→ GOAL: Present every text line of the listing below as a numbered list, skipping blank lines and leaving the pictures out.

[Interface element records]
━━━━━━━━━━━━━━━━
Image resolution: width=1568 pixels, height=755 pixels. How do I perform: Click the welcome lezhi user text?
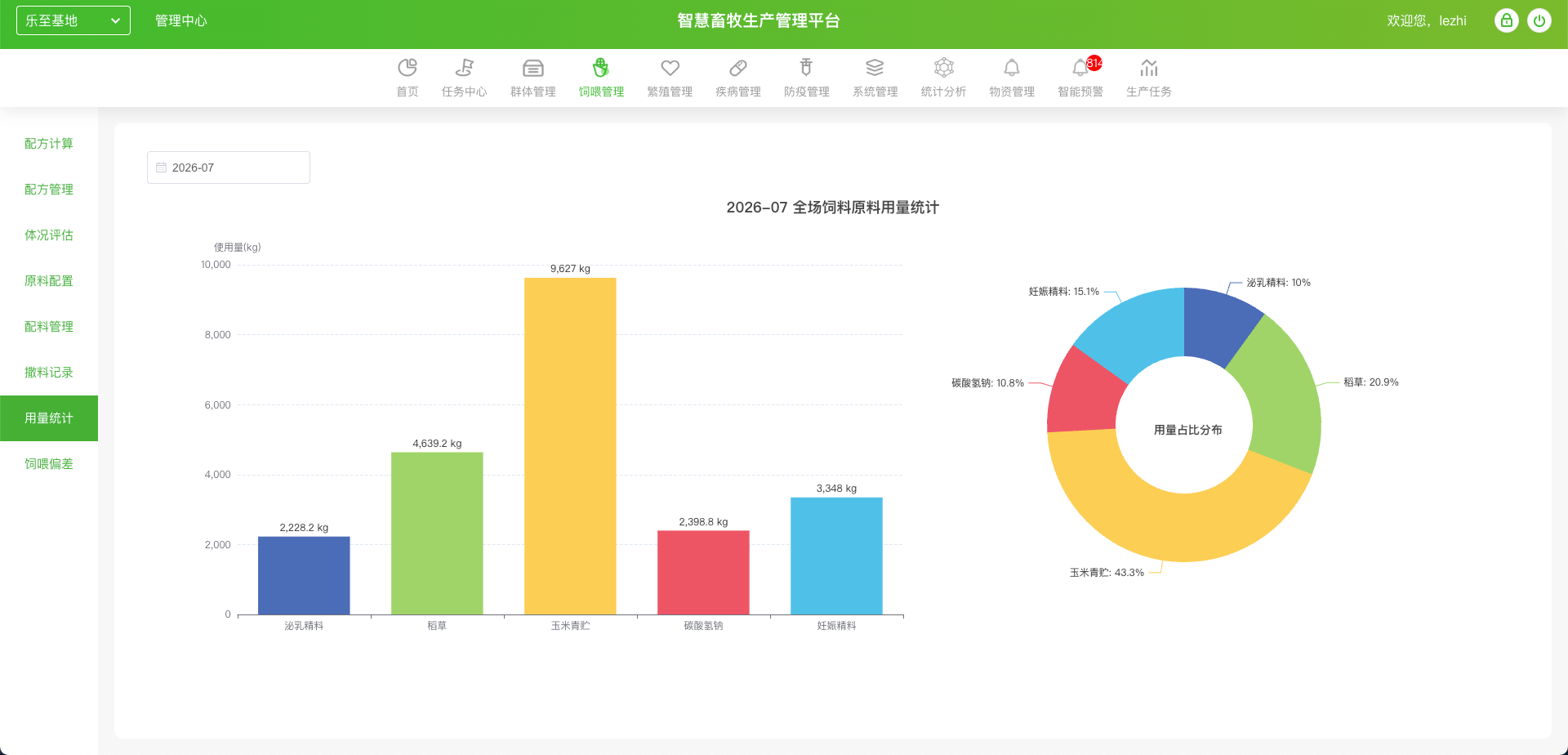1427,20
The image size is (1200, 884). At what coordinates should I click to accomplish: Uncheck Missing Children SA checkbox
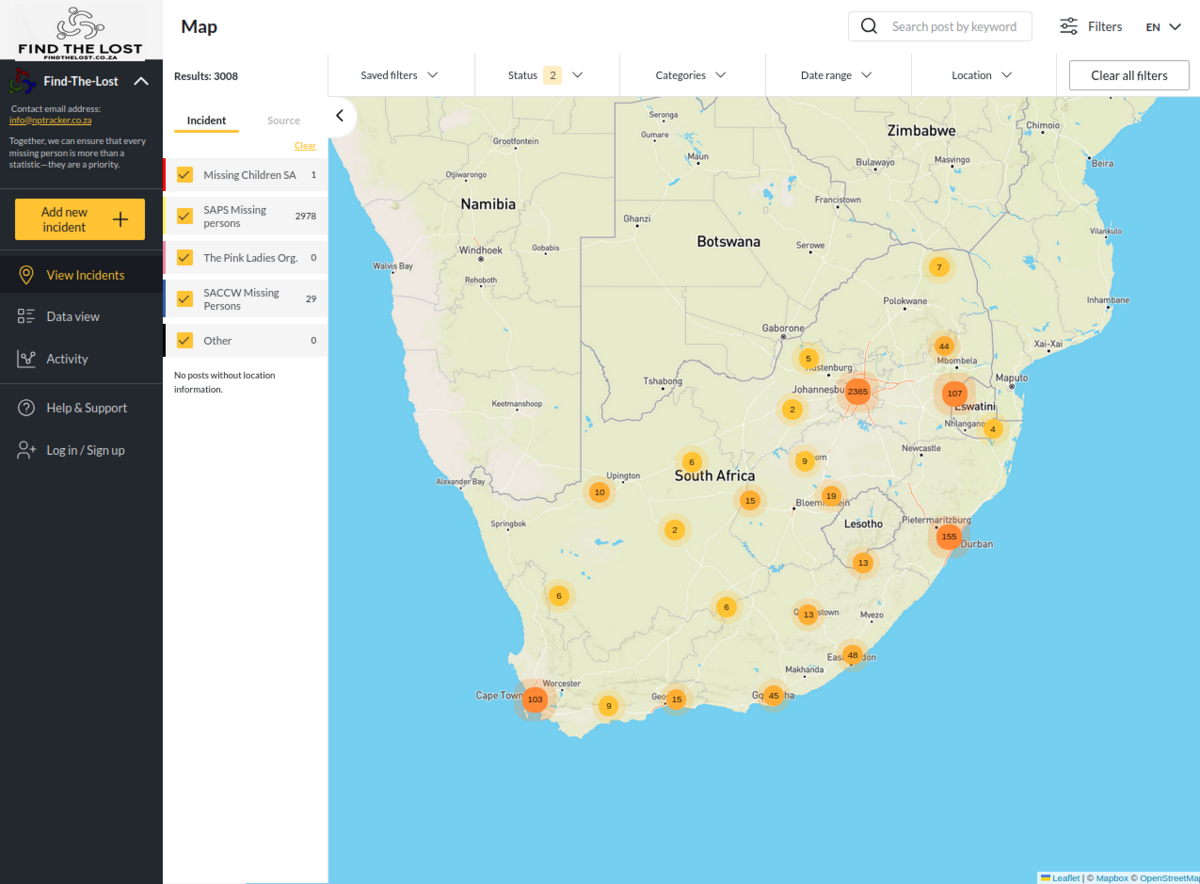click(185, 175)

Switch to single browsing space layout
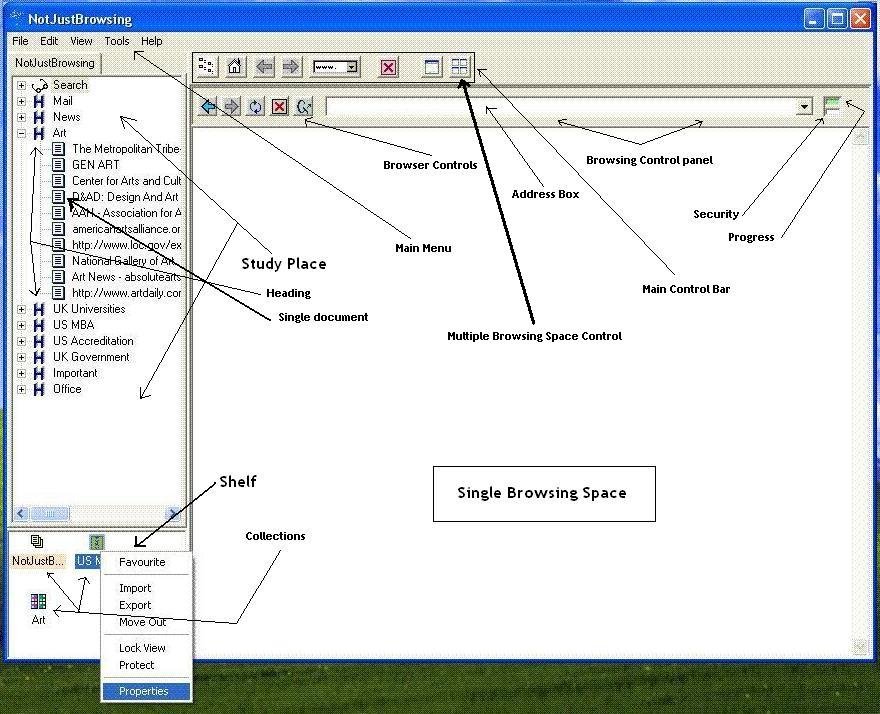(433, 67)
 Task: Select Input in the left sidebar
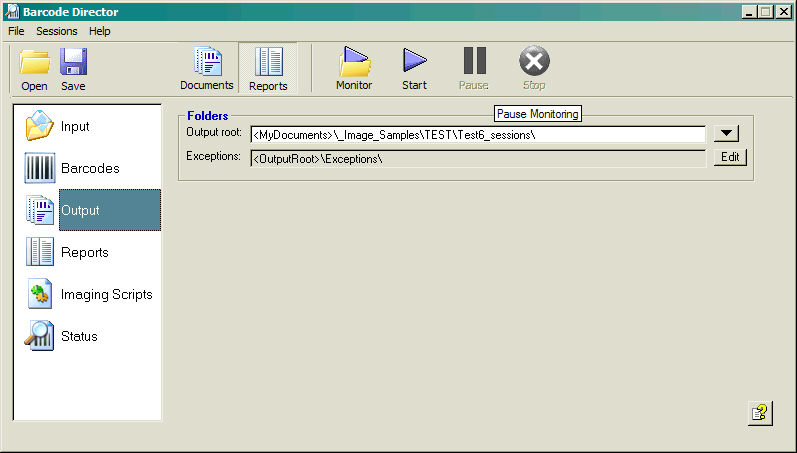[x=88, y=127]
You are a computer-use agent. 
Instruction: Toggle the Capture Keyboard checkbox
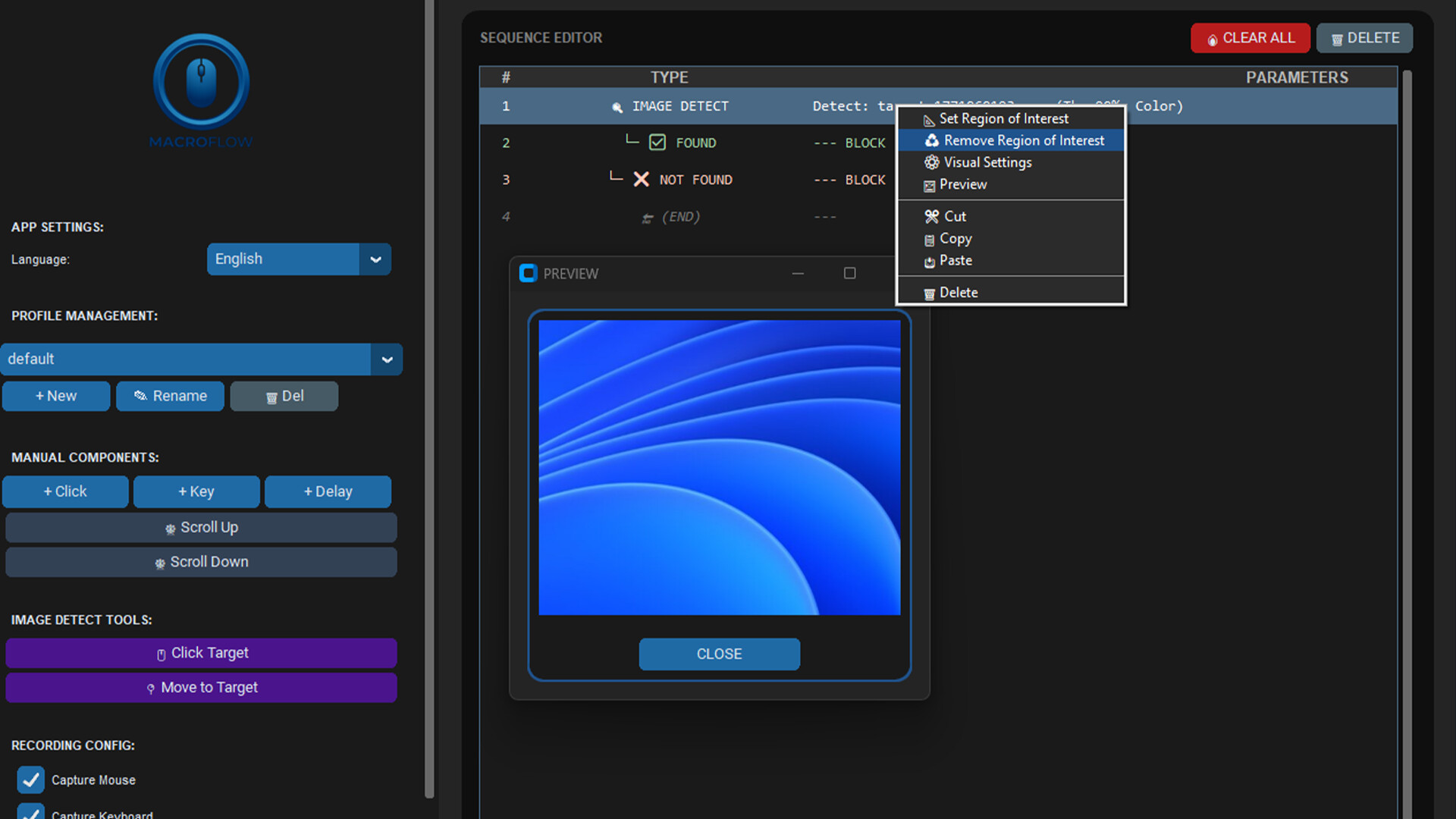coord(30,814)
━━━━━━━━━━━━━━━━
→ THE RESULT:
1. Image resolution: width=1568 pixels, height=755 pixels. How do I perform: Click the welcome lezhi user text?
2. 1427,20
3. The image size is (1200, 884). At what coordinates should I click to accomplish: Uncheck Missing Children SA checkbox
4. click(185, 175)
5. Switch to single browsing space layout
6. (433, 67)
7.  Task: Select Input in the left sidebar
8. [x=88, y=127]
9. You are a computer-use agent. 
10. Instruction: Toggle the Capture Keyboard checkbox
11. coord(30,814)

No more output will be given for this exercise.